Work item ▸
From the first line to the last, give the records again exactly.
------------------------------
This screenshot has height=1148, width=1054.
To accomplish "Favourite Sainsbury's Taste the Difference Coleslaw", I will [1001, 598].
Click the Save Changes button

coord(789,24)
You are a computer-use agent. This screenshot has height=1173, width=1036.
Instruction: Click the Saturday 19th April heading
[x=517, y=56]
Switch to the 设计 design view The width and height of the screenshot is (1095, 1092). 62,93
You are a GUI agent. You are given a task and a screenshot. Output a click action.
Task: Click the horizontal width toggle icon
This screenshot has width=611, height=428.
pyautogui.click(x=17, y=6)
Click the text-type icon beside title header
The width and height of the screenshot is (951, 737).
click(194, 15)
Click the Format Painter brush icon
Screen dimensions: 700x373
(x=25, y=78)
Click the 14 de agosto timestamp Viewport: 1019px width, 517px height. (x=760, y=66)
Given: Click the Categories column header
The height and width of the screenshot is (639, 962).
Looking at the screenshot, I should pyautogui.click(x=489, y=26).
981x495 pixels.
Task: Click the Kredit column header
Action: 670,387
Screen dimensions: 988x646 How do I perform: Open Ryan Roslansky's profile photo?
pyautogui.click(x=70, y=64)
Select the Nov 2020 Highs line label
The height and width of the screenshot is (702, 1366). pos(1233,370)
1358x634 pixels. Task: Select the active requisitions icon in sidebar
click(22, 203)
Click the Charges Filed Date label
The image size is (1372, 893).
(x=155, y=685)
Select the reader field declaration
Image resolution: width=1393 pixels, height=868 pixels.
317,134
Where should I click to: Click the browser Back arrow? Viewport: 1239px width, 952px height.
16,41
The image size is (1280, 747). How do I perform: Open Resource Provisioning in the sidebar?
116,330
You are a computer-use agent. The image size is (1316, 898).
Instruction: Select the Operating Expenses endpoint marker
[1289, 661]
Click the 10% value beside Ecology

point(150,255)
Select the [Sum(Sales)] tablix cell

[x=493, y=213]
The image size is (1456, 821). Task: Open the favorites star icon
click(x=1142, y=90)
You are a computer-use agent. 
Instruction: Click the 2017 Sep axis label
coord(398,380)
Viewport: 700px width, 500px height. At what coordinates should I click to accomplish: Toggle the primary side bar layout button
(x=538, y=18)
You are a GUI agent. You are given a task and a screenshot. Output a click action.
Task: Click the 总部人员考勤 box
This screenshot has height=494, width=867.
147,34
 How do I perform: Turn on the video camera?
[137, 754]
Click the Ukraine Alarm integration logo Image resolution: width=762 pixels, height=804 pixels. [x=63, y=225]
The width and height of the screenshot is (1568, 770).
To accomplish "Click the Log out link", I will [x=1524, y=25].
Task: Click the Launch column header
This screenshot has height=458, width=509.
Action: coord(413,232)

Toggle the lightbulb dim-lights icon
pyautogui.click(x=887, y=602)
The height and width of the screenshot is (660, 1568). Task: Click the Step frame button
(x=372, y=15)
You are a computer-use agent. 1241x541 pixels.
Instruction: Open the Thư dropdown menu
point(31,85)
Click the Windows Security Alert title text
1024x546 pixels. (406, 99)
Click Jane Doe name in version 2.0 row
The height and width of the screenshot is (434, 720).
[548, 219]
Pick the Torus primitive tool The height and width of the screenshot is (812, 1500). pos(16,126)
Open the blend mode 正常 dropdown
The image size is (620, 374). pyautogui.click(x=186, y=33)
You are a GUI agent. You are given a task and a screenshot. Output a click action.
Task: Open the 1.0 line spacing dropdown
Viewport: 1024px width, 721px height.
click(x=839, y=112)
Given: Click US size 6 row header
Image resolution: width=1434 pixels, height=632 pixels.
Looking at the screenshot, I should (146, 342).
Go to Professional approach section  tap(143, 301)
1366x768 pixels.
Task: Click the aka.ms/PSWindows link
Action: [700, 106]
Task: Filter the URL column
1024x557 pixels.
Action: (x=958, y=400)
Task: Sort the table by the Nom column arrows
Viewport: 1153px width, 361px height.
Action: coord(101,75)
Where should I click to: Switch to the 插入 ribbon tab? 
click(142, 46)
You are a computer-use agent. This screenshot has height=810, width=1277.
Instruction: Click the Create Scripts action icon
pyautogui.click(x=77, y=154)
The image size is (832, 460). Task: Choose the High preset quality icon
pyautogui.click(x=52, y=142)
------------------------------
Task answer ▸
This screenshot has height=1148, width=1054.
To accomplish "Favourite Sainsbury's Taste the Difference Coleslaw", I will [1001, 598].
Click the Save Changes button

coord(789,24)
You are a computer-use agent. This screenshot has height=1173, width=1036.
Instruction: Click the Saturday 19th April heading
[x=517, y=56]
Switch to the 设计 design view The width and height of the screenshot is (1095, 1092). 62,93
You are a GUI agent. You are given a task and a screenshot. Output a click action.
Task: Click the horizontal width toggle icon
This screenshot has width=611, height=428.
pyautogui.click(x=17, y=6)
Click the text-type icon beside title header
The width and height of the screenshot is (951, 737).
click(194, 15)
Click the Format Painter brush icon
Screen dimensions: 700x373
(x=25, y=78)
Click the 14 de agosto timestamp Viewport: 1019px width, 517px height. (x=760, y=66)
Given: Click the Categories column header
The height and width of the screenshot is (639, 962).
Looking at the screenshot, I should pyautogui.click(x=489, y=26).
981x495 pixels.
Task: Click the Kredit column header
Action: 670,387
Screen dimensions: 988x646 How do I perform: Open Ryan Roslansky's profile photo?
pyautogui.click(x=70, y=64)
Select the Nov 2020 Highs line label
The height and width of the screenshot is (702, 1366). pos(1233,370)
1358x634 pixels. Task: Select the active requisitions icon in sidebar
click(22, 203)
Click the Charges Filed Date label
The image size is (1372, 893).
(x=155, y=685)
Select the reader field declaration
Image resolution: width=1393 pixels, height=868 pixels.
317,134
Where should I click to: Click the browser Back arrow? Viewport: 1239px width, 952px height.
16,41
The image size is (1280, 747). How do I perform: Open Resource Provisioning in the sidebar?
116,330
You are a computer-use agent. The image size is (1316, 898).
Instruction: Select the Operating Expenses endpoint marker
[1289, 661]
Click the 10% value beside Ecology

point(150,255)
Select the [Sum(Sales)] tablix cell

[x=493, y=213]
The image size is (1456, 821). Task: Open the favorites star icon
click(x=1142, y=90)
You are a computer-use agent. 
Instruction: Click the 2017 Sep axis label
coord(398,380)
Viewport: 700px width, 500px height. At what coordinates should I click to accomplish: Toggle the primary side bar layout button
(x=538, y=18)
You are a GUI agent. You are given a task and a screenshot. Output a click action.
Task: Click the 总部人员考勤 box
This screenshot has height=494, width=867.
147,34
 How do I perform: Turn on the video camera?
[137, 754]
Click the Ukraine Alarm integration logo Image resolution: width=762 pixels, height=804 pixels. [x=63, y=225]
The width and height of the screenshot is (1568, 770).
To accomplish "Click the Log out link", I will [x=1524, y=25].
Task: Click the Launch column header
This screenshot has height=458, width=509.
Action: coord(413,232)

Toggle the lightbulb dim-lights icon
pyautogui.click(x=887, y=602)
The height and width of the screenshot is (660, 1568). Task: Click the Step frame button
(x=372, y=15)
You are a computer-use agent. 1241x541 pixels.
Instruction: Open the Thư dropdown menu
point(31,85)
Click the Windows Security Alert title text
1024x546 pixels. (406, 99)
Click Jane Doe name in version 2.0 row
The height and width of the screenshot is (434, 720).
[548, 219]
Pick the Torus primitive tool The height and width of the screenshot is (812, 1500). pos(16,126)
Open the blend mode 正常 dropdown
The image size is (620, 374). pyautogui.click(x=186, y=33)
You are a GUI agent. You are given a task and a screenshot. Output a click action.
Task: Open the 1.0 line spacing dropdown
Viewport: 1024px width, 721px height.
click(x=839, y=112)
Given: Click US size 6 row header
Image resolution: width=1434 pixels, height=632 pixels.
Looking at the screenshot, I should (146, 342).
Go to Professional approach section  tap(143, 301)
1366x768 pixels.
Task: Click the aka.ms/PSWindows link
Action: [700, 106]
Task: Filter the URL column
1024x557 pixels.
Action: (x=958, y=400)
Task: Sort the table by the Nom column arrows
Viewport: 1153px width, 361px height.
Action: coord(101,75)
Where should I click to: Switch to the 插入 ribbon tab? 
click(142, 46)
You are a computer-use agent. This screenshot has height=810, width=1277.
Instruction: Click the Create Scripts action icon
pyautogui.click(x=77, y=154)
The image size is (832, 460). Task: Choose the High preset quality icon
pyautogui.click(x=52, y=142)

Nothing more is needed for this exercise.